Consider your presentation to the class as a presentation to a well informed but non-expert group of peers who are to evaluate the quality and effectiveness of your project. While you are making it to classmates who know your project having heard about it all semster, present it as though you were talking to the classmates from AI who elected not to take this class. In a related consideration, consider that you are making this presentation to a set of technically compotent employers who you were trying to impress with your ability to analyze and solve a real world problem.
The presentation should be a team effort--in design, preparation, and delivery. Thorough preparation is necessary for the presentation to be professional. Pay close attention should to the format, organization, and style of the presentation. Your attire should be appropriate for business occasions (and conservative, by university standards).

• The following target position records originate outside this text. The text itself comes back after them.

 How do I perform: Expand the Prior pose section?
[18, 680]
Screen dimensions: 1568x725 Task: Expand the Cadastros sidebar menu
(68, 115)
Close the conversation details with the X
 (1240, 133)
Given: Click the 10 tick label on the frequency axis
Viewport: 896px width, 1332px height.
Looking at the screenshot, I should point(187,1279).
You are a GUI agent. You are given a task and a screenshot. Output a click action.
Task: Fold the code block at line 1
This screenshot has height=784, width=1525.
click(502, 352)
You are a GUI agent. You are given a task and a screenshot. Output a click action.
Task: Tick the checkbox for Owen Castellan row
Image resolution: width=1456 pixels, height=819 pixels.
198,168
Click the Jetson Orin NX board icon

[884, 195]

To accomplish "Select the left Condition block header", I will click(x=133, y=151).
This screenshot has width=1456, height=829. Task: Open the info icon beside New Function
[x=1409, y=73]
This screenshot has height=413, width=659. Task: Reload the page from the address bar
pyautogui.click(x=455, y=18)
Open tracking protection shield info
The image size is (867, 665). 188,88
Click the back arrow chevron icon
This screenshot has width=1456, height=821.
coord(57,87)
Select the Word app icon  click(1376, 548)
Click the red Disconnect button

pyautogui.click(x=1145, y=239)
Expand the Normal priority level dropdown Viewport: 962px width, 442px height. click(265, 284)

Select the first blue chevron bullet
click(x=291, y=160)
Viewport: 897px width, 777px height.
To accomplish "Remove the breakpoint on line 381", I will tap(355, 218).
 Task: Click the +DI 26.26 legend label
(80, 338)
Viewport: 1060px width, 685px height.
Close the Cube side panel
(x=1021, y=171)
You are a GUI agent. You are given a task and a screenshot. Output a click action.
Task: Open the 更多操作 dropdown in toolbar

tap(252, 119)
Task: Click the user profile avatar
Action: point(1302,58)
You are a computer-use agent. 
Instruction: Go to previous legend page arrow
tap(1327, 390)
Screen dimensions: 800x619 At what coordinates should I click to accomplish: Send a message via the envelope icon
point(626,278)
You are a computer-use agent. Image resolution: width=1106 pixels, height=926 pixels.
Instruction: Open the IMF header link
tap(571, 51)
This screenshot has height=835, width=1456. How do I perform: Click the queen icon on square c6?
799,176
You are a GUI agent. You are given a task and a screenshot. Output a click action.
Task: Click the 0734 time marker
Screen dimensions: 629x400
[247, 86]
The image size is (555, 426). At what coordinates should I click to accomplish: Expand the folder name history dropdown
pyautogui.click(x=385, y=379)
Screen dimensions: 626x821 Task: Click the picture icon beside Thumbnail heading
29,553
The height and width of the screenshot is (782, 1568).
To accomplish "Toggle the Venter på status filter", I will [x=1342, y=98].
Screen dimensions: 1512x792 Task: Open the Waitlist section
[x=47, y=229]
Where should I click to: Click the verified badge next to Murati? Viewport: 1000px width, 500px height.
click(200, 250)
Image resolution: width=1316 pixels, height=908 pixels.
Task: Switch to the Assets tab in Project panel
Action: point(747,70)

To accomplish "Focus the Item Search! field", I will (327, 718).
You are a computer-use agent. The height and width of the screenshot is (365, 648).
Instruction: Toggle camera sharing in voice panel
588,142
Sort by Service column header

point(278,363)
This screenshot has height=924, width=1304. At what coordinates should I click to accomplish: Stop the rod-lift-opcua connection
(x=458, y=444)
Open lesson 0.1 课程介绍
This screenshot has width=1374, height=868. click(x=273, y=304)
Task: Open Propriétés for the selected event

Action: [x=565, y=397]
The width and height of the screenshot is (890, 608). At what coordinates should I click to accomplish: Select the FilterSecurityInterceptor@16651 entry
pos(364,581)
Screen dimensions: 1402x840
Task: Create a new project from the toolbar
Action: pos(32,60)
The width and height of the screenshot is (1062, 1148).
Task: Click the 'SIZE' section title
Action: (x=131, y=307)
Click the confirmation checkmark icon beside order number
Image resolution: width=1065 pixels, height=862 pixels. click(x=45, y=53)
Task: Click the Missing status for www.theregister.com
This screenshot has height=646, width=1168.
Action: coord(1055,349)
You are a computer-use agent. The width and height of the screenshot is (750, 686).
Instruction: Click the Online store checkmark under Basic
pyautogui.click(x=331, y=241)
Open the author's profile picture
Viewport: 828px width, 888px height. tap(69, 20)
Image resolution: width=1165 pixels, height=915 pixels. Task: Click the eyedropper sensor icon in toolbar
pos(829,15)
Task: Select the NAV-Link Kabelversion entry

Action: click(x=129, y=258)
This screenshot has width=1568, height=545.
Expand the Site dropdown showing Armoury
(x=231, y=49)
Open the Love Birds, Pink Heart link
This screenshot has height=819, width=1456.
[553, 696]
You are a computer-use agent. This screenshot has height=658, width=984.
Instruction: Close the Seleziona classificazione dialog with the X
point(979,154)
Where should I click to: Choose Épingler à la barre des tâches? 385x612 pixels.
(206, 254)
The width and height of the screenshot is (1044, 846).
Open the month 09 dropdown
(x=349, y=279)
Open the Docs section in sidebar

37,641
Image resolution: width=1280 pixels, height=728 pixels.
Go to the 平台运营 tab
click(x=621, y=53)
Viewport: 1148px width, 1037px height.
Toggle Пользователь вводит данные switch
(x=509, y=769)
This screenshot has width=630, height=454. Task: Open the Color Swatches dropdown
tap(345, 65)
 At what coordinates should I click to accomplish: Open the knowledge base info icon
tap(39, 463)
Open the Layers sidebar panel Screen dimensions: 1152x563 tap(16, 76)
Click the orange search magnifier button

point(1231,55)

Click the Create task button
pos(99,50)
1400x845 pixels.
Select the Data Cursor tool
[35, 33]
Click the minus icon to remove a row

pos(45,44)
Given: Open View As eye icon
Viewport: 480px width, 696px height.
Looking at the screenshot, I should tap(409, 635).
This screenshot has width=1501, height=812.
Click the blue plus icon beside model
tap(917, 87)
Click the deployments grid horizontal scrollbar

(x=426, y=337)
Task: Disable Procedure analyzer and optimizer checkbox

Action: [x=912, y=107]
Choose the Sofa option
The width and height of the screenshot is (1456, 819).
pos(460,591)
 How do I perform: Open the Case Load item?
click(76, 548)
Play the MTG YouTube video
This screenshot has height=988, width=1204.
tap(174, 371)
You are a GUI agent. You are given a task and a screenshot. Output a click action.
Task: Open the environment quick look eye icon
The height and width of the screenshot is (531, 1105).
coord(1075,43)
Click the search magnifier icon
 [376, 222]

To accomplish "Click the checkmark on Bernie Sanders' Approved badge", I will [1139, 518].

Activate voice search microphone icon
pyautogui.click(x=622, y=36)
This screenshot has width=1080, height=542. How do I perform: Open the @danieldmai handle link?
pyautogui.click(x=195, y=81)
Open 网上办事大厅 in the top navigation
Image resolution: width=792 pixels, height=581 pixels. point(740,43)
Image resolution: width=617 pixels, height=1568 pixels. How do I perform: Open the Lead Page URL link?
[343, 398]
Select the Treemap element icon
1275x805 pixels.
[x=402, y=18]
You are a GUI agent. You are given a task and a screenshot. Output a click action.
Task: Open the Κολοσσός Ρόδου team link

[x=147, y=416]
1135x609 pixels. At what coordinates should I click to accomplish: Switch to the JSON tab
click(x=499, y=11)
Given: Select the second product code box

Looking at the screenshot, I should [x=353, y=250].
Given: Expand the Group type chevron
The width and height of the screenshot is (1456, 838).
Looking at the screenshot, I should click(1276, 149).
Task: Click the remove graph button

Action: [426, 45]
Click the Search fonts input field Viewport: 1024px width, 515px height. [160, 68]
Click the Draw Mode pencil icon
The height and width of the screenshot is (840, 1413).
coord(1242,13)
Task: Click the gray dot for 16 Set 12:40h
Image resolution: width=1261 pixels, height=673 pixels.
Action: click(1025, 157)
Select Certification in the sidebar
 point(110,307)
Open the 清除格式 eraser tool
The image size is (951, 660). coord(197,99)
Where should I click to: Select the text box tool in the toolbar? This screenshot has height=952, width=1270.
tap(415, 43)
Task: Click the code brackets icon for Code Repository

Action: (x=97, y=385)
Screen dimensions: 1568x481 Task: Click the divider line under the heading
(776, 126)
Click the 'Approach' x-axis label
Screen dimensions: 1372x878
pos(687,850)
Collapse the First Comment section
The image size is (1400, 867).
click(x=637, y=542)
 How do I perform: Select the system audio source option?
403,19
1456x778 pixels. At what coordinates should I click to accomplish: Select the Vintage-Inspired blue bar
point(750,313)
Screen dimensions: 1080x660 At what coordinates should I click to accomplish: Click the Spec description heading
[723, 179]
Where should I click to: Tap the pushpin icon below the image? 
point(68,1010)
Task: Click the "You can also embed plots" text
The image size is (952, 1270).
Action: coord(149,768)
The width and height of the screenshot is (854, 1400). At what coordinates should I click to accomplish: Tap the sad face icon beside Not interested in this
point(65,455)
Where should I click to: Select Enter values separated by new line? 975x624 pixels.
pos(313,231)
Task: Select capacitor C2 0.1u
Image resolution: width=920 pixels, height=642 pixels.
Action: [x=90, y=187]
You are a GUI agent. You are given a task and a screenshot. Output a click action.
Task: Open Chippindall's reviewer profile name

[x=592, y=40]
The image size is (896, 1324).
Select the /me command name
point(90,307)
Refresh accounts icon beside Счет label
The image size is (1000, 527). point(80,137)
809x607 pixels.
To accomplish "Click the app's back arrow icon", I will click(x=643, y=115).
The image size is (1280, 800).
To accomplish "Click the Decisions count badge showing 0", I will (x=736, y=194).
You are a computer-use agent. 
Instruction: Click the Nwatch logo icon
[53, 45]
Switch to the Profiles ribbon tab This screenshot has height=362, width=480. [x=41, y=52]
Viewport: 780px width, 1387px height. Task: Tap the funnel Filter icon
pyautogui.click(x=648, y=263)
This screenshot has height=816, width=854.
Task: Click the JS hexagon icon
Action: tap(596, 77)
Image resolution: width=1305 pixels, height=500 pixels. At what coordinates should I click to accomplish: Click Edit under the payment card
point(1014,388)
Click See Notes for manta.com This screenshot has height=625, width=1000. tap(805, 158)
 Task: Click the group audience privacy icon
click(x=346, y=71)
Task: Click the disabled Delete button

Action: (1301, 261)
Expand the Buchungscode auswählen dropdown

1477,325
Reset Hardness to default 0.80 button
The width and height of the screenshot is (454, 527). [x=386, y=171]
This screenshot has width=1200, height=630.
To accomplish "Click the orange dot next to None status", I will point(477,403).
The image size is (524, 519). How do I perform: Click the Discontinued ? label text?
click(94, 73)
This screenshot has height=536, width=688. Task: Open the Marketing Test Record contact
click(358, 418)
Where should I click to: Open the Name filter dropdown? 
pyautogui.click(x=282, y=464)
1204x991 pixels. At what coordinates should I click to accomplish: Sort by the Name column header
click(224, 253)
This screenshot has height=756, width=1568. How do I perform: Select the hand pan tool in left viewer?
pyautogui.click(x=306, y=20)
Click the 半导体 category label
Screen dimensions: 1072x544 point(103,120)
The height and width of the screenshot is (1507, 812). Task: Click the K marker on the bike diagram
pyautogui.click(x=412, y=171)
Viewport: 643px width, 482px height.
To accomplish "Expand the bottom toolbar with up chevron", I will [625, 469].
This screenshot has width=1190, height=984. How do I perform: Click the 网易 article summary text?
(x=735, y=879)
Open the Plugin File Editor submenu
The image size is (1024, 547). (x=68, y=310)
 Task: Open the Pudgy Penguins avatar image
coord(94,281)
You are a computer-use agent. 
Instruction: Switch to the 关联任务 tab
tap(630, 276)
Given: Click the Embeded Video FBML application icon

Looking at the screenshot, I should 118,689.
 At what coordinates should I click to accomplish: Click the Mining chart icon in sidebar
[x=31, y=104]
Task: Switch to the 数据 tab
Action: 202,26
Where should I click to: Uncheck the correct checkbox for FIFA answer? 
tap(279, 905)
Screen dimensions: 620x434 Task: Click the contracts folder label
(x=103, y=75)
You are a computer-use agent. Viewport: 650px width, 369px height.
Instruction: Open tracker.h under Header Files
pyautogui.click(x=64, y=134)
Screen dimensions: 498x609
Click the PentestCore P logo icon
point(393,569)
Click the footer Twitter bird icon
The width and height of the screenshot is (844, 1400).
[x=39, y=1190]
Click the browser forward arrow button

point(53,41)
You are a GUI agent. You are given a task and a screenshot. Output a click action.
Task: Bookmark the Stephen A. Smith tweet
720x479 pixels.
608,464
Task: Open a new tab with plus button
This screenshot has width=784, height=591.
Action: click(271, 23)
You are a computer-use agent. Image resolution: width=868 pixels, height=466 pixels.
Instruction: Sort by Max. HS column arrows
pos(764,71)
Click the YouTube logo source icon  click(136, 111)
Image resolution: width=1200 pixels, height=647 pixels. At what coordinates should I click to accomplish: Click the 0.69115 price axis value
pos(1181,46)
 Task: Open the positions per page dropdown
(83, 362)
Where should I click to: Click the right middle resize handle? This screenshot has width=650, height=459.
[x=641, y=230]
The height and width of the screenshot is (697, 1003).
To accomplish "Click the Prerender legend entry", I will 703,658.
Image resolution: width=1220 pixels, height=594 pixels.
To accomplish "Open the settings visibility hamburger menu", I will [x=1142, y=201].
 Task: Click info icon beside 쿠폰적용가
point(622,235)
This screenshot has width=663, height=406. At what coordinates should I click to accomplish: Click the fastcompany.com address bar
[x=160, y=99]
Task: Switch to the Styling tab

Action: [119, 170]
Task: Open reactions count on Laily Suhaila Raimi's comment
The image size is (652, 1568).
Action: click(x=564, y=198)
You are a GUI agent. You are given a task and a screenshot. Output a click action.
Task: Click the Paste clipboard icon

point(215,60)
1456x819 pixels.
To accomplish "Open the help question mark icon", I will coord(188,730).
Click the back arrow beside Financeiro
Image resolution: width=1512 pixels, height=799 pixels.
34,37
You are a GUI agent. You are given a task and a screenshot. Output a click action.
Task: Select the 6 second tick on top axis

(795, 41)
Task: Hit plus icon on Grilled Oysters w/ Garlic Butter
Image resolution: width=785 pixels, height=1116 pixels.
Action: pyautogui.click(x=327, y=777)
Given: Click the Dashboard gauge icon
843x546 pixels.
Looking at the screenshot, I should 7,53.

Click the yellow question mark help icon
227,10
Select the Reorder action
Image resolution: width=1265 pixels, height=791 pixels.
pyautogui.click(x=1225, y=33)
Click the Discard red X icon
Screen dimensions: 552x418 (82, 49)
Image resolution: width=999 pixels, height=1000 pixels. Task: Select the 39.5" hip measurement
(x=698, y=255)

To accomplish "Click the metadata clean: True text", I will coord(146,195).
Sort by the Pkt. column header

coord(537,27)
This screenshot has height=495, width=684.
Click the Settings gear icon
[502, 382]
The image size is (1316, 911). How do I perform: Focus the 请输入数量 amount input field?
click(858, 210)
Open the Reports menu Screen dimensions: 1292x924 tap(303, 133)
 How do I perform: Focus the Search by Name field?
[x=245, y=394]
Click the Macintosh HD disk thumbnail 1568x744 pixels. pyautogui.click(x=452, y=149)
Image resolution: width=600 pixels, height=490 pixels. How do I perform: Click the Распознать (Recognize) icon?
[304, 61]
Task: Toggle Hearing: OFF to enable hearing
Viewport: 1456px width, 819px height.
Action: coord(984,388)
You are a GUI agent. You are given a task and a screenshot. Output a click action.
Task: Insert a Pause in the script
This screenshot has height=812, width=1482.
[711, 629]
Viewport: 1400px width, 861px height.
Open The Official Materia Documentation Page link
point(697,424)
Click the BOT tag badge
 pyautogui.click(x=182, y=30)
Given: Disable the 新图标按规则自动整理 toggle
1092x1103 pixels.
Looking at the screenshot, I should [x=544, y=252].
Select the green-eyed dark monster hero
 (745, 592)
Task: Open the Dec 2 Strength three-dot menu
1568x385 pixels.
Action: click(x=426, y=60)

You should use supporting materials, such as on-line computer demonstration and presentation software, in a manner that most effectively brings your point across to the audience. Whatever modes of presentation you choose to use, you should be certain that the necessary hardware is both available and functional prior to the presentation. (Every year at least one group ends up wasting five minutes of precious time trying to get their laptop to connect to the overhead system or connect to a remote server. Don't let that group be you!)
The presentation will be evaluated by these standards:
The presentation should not exceed 15 minutes, allowing five minutes for for questions and comments by the audience. The group leader should introduce the presentation, the project, and the team members.
Each class member in the audience will critique the presentation as a part of their coursework.